CVE-2025-20362: 
Cisco Adaptive Security Appliance (ASA) Schwachstellenanalyse und -minderung

A vulnerability (CVE-2025-20362) was discovered in the VPN web server of Cisco Secure Firewall Adaptive Security Appliance (ASA) Software and Cisco Secure Firewall Threat Defense (FTD) Software. This vulnerability allows an unauthenticated, remote attacker to access restricted URL endpoints related to remote access VPN that should be inaccessible without authentication. The vulnerability was disclosed on September 25, 2025, and is tracked with a CVSS base score of 6.5 (Cisco Advisory).
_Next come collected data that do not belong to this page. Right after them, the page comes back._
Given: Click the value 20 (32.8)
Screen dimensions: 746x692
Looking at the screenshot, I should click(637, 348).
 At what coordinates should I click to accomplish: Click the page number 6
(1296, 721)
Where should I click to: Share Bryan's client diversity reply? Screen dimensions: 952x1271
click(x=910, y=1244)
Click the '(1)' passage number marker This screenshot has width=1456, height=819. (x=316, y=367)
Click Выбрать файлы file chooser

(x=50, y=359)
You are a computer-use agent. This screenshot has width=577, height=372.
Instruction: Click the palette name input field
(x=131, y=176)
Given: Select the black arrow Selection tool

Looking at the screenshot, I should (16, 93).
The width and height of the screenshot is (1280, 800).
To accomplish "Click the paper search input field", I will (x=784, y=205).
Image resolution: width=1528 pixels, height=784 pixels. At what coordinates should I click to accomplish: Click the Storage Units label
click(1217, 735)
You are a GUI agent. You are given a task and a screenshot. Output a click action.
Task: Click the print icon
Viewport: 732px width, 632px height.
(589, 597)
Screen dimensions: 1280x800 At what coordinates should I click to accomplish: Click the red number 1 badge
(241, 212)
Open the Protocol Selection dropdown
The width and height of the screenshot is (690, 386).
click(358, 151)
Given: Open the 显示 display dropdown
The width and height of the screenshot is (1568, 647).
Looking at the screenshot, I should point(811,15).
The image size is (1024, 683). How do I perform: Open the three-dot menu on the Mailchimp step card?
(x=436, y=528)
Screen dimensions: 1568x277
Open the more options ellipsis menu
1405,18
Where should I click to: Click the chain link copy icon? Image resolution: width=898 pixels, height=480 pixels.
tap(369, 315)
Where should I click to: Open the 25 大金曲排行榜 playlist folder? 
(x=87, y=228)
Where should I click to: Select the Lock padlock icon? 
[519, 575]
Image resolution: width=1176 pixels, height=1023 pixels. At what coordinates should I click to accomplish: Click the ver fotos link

The vulnerability stems from improper validation of user-supplied input in HTTP(S) requests. The issue is classified as a Missing Authorization vulnerability (CWE-862). The vulnerability affects multiple versions of Cisco ASA Software (versions 9.8.x through 9.23.x) and Cisco FTD Software (versions 6.2.x through 7.7.x). The CVSS score of 6.5 (Medium) reflects the attack vector being network-accessible (AV:N), low attack complexity (AC:L), requiring no privileges (PR:N), and no user interaction (UI:N) (NVD).

A successful exploitation of this vulnerability allows an attacker to access restricted URLs without authentication. The vulnerability is particularly concerning as it can be chained with other vulnerabilities, specifically CVE-2025-20333, to achieve remote code execution with root privileges on affected devices (Rapid7).

Cisco has released software updates to address this vulnerability and strongly recommends that customers upgrade to a fixed software release. There are no workarounds available for this vulnerability. For ASA Software, fixed versions include 9.16.4.85, 9.18.4.67, 9.20.4.10, 9.22.2.14, and 9.23.1.19. For FTD Software, fixed versions include 7.0.8.1, 7.2.10.2, 7.4.2.4, 7.6.2.1, and 7.7.10.1 (Cisco Event Response).

Multiple government agencies, including the Australian Signals Directorate, the Canadian Centre for Cyber Security, the UK National Cyber Security Centre (NCSC), and the U.S. Cybersecurity & Infrastructure Security Agency (CISA), have been involved in investigating and responding to attacks exploiting this vulnerability. CISA has added this vulnerability to their Known Exploited Vulnerabilities catalog, requiring federal agencies to take immediate action (Cisco Advisory).